Carole Laure (Miss Canada) porte plainte contre Makavejev, Anna Prucnal (Anna Planeta) est exilée de Pologne pendant sept ans, le film est banni en Grande-Bretagne et, en France, il subit l’interdiction aux mineurs de moins de 18 ans. Tout ça pour quoi ? Pour un film-manifeste, une œuvre forte qui malgré elle a engendré un scandale plus grand que ce qu’elle envisageait. Pour un poème érotico-politique ou le socialisme et le capitalisme se contemplent d’un œil curieux et cherchent à s’apprivoiser. Contrairement aux autres films de Dusan Makavejev, Sweet Movie nous offre une confrontation sociale plus directe, sans soliloques gouvernementaux indigestes. Il cherche ici à établir une relation sensorielle écran-spectateur. La sensualité est la grande ligne directrice de la mise en scène et du scénario, toute la cohésion de l’équipe de tournage vise à prôner la joie de vivre, l’amour universel et la connaissance de soi par le biais du sexe. Makavejev fait tomber les masques de l’auto-censure, le spectateur est mis à nu, sa carapace se fend et fond face à l’humour chaleureux et à la moiteur sexuelle de Sweet Movie. On parle ici « d’effet thérapeutique » comme un « aphrodisiaque léger », une communication non-verbale poussant le public à s’observer, se sentir, se toucher, se goûter, et se découvrir à travers l’œuvre.

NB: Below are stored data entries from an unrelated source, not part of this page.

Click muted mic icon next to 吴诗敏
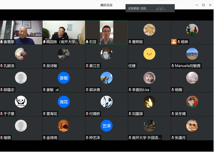(45, 66)
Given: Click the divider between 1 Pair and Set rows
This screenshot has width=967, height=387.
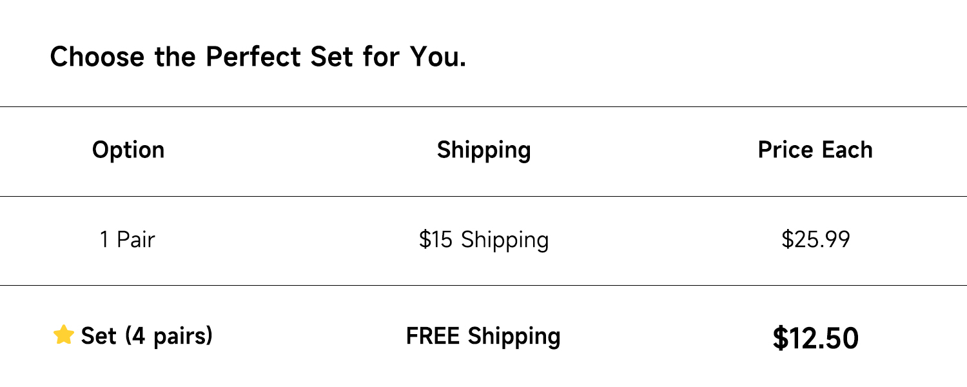Looking at the screenshot, I should 484,285.
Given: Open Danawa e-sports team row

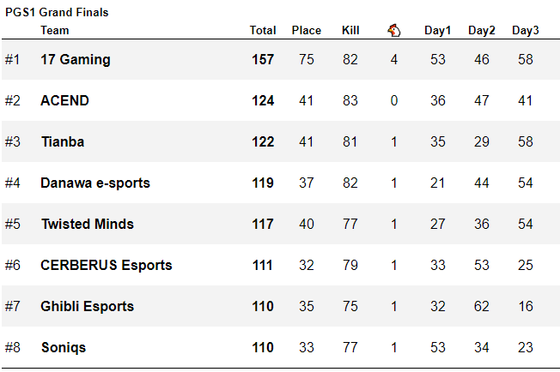Looking at the screenshot, I should pyautogui.click(x=95, y=183).
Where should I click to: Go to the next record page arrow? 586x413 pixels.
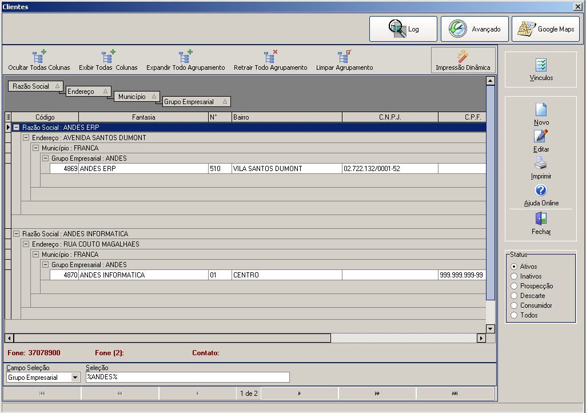[x=300, y=394]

Soulignons le fait que Makavajev, culpabilisant de ce trop-plein de bonheur face à la misère du monde, inséra dans le film des séquences documentaires sur l’excavation de cadavres polonais par des officiers nazis. Triste monde cruel.

Nous finirons l’année, le 17 octobre 1974, par une suppression du fond de soutien pour les films pornos … Monsieur Giscard et Monsieur Guy seraient-ils en train de revenir sur leurs convictions ?

En 1976, les bonnes résolutions de nos deux compères sont mises au placard. Pornographie ? Erotisme dites-vous ? Du passé. La loi X s’impose insidieusement, feignant l’absence de censure et affichant une simple restriction. La TVA sur les films dit pornos passe de 17.6% à 33.33%, 161 films sont classés X et interdit d’exploitation … Les rares œuvres encore en circuit sont reléguées dans des salles spécialisées pénalisées fiscalement et financièrement. Si ça ce n’est pas de la censure …

Mais la Quinzaine résiste encore et toujours à la restriction, à l’enclavement, et au blâme, et elle le montre plus que jamais avec L’Empire des sens de Nagisa Oshima. Toute la France est ébranlée, le phénomène est sans précédent. De plus, L’Empire des sens n’est pas noyé dans la sélection, loin de là, il est le film d’ouverture de cette nouvelle programmation, l’œuvre mise en lumière, l’œuvre sous les projecteurs du public, de la critique, des journalistes, et de l’organisation.

Nous ne nous étendrons pas plus que nécessaire sur ce film qui a déjà fait couler beaucoup d’encre (et beaucoup d’autres liqueurs plus naturelles). Rappelons juste que celui-ci est un pied de nez aux tabous japonais. Nagisa Oshima c’est procurer une pellicule vierge française, l’a fécondé sur sa terre natale, et l’a renvoyé en France pour la mise à bas. L’Empire des sens est interdit au Japon, rn Allemagne, en Suède, aux Etats-Unis, en Belgique … Mais la Quinzaine relève le défi de présenter cette œuvre, et tente d’ouvrir le regard du public non pas sur un film érotique ou pornographique, mais sur un poème visuel digne des estampes japonaises. Tout ici est d’une minutie implacable, la mise en scène est épurée, les dialogues finement orchestrés, et les couleurs éclatantes renforcent le lyrisme de ce qui n’était à l’origine qu’un fait divers.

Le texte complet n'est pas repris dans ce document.